Stored records:
■ ■ ■ ■ ■ ■ ■

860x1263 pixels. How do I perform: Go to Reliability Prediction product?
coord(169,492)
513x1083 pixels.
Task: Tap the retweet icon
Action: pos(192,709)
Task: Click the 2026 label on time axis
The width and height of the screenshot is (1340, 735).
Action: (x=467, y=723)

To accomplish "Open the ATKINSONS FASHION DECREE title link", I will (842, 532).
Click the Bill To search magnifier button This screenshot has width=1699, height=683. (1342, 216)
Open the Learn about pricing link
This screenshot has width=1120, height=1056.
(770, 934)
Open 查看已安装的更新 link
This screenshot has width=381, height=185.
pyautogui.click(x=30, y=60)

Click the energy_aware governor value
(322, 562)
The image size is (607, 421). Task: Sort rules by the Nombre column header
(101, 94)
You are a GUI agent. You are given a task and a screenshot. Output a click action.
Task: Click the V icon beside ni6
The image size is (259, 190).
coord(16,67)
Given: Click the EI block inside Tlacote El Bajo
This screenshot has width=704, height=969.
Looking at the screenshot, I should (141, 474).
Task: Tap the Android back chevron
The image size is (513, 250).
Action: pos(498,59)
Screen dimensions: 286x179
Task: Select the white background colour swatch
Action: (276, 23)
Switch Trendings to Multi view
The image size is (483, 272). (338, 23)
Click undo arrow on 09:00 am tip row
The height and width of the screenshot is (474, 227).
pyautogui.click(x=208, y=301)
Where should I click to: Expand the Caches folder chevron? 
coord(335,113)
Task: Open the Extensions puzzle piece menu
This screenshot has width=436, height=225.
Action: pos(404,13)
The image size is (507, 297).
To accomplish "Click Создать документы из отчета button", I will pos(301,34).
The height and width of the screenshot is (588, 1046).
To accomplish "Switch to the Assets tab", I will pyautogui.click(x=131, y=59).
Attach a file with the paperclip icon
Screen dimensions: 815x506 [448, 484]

■ ■ ■ ■ ■ ■ ■

Please return only the lines from the one that contains "Task: Open the Extensions puzzle piece menu" through the final line of the entries, each exactly as written.

■ REPLY
Task: Open the Extensions puzzle piece menu
This screenshot has width=436, height=225.
Action: pos(404,13)
The image size is (507, 297).
To accomplish "Click Создать документы из отчета button", I will pos(301,34).
The height and width of the screenshot is (588, 1046).
To accomplish "Switch to the Assets tab", I will pyautogui.click(x=131, y=59).
Attach a file with the paperclip icon
Screen dimensions: 815x506 [448, 484]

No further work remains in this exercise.